*** Opening Information provided ***
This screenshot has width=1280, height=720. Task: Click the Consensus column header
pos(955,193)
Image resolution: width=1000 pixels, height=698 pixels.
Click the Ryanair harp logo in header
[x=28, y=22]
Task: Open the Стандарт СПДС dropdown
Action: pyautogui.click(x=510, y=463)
*** Closing Information provided ***
*** Opening Information provided ***
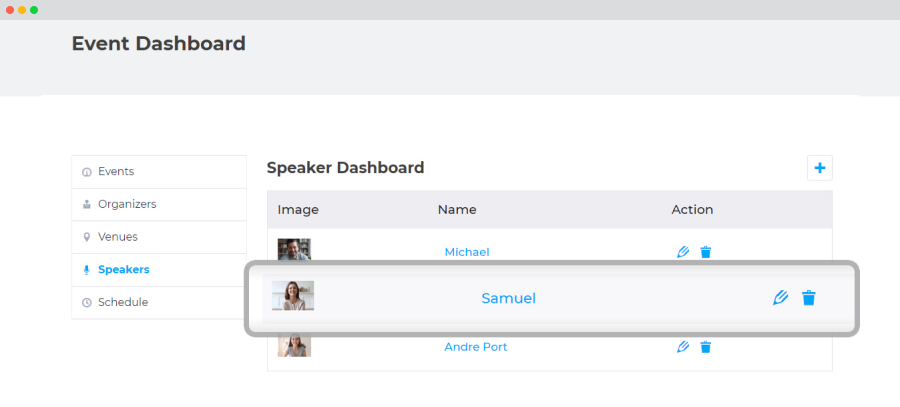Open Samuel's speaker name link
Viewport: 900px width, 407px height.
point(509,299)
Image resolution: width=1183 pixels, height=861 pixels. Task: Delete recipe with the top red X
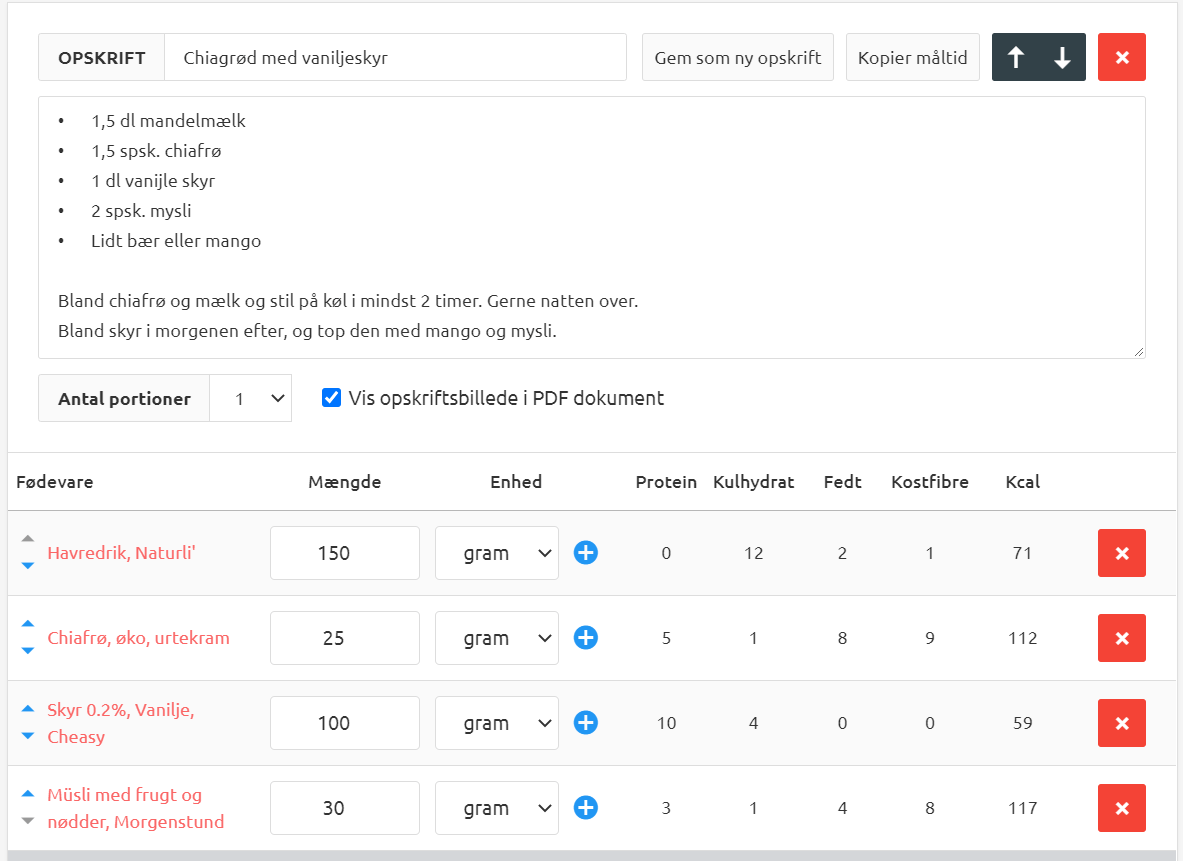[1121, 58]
*** Closing Information provided ***
### [Exercise]
Of the entries above, repeat exactly the lines from the line with "This screenshot has" through the line with "Image resolution: width=1000", both of them included.

### [Expected output]
This screenshot has width=1280, height=720. Task: Click the Consensus column header
pos(955,193)
Image resolution: width=1000 pixels, height=698 pixels.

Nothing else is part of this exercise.